Unilever sign in Mexico

About the author

Tony Dunnage

Tony Dunnage

Tony has worked at Unilever for more than 25 years and has more than 20 years experience in manufacturing. In his current role as part of the Group Manufacturing Sustainability Team, Tony drives the Global Waste reduction programme, including the delivery of the ‘zero waste’ ambition of eliminating waste to landfill across all 240 Unilever factories. He is also involved in initiatives achieving CO2 and energy reduction.

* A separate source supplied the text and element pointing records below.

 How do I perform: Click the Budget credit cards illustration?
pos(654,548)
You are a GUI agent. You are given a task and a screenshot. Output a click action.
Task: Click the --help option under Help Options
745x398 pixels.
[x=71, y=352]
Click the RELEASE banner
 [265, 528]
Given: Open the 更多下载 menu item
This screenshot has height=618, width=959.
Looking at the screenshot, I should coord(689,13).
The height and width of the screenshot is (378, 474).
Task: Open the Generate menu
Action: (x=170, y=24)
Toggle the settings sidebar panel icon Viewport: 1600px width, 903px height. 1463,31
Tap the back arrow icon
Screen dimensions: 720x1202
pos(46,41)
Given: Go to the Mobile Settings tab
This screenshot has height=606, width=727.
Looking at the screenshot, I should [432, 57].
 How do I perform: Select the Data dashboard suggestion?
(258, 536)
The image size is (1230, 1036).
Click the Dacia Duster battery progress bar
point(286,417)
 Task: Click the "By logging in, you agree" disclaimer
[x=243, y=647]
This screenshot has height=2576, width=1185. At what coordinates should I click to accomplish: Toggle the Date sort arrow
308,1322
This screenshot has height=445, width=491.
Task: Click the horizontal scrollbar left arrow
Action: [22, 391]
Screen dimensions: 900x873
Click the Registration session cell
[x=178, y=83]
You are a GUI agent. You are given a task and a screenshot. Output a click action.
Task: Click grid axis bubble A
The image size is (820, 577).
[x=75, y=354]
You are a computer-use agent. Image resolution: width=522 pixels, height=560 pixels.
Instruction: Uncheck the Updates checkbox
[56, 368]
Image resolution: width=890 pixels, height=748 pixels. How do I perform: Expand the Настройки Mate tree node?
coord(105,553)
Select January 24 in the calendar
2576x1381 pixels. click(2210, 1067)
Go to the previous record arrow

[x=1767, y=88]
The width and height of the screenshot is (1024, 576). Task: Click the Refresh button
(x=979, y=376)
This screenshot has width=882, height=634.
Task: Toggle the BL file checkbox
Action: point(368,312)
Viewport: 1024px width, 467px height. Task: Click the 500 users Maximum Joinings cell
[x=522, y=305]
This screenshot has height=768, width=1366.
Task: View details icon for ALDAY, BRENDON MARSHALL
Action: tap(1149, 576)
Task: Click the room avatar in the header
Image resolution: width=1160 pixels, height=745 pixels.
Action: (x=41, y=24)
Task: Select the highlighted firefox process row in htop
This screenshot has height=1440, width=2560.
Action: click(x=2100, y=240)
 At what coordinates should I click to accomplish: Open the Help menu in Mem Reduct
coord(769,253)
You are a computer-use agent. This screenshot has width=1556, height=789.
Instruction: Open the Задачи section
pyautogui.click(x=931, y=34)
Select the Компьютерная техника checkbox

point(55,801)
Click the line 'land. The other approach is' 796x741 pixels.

There are places in Indonesia which have some of the most beautiful coastlines in the world. But if you step off the beach and into the sea you’ll be sharing the water with something that shouldn’t be there: plastic.

Our zero waste ambition

A lot of that waste has been blown into the environment from landfill sites, creating a lasting blight on the environment. It is a similar story all over the world, with landfill sites cracking and leaking into the soil, or overflowing and allowing rubbish to blow around.

This isn’t a new problem. Most people recognise that sending waste to landfill is unsustainable, and most businesses and governments want to end it. The challenge is getting people to act – most businesses of our size, for example, are struggling just to reduce their waste to landfill by 50%.

This year at Unilever we sent nothing to landfill from any of our manufacturing sites. We achieved a reduction of 100%, exceeding our own targets, set in the Unilever Sustainable Living Plan, of reducing the amount of waste to landfill to 2008 levels by 2020. What’s more, we did it while saving money for the business.

Creating a cleaner world

Like everyone involved in the zero waste programme, I am very proud of what we’ve done. The environmental benefits of achieving ‘zero waste’ speak for themselves – a cleaner world and a better legacy for our children. But our programme created other benefits too, for societies and for our business. Around 1,000 job opportunities were created, often in communities where jobs are sorely needed. At the same time Unilever achieved significant cost benefits, showing that the business can gain from environmental initiatives.

I’d never say that we’ve achieved perfection. There are areas that we need to revisit and processes that we need to optimise, and that work has started. But I do think we have learnt a couple of valuable lessons.

The first is about waste itself. In fact I’d like to stop using the word ‘waste’, because what we’ve found is that the material left over from our operations can always be used.

Stop using the word ‘waste’

Our success has come partly from drastically reducing the amount of these leftovers, and by increasing what we recycle conventionally. But it has also been driven by finding new ways to use these materials – often by finding other industries that can use them, in what we’ve called ‘industrial symbiosis’. It has called for an imaginative approach – who would have thought that compressed plastics could make corrugated roofing sheets, for example?

The second is that we can achieve extraordinary things when we all get behind something and have a clear vision of what we want. We got to zero waste because people in every one of our operations changed their behaviour in small ways, learning from each other and thinking about the best way to apply the programme in their market, with all its unique challenges. Small changes make a big difference – which is the Unilever way.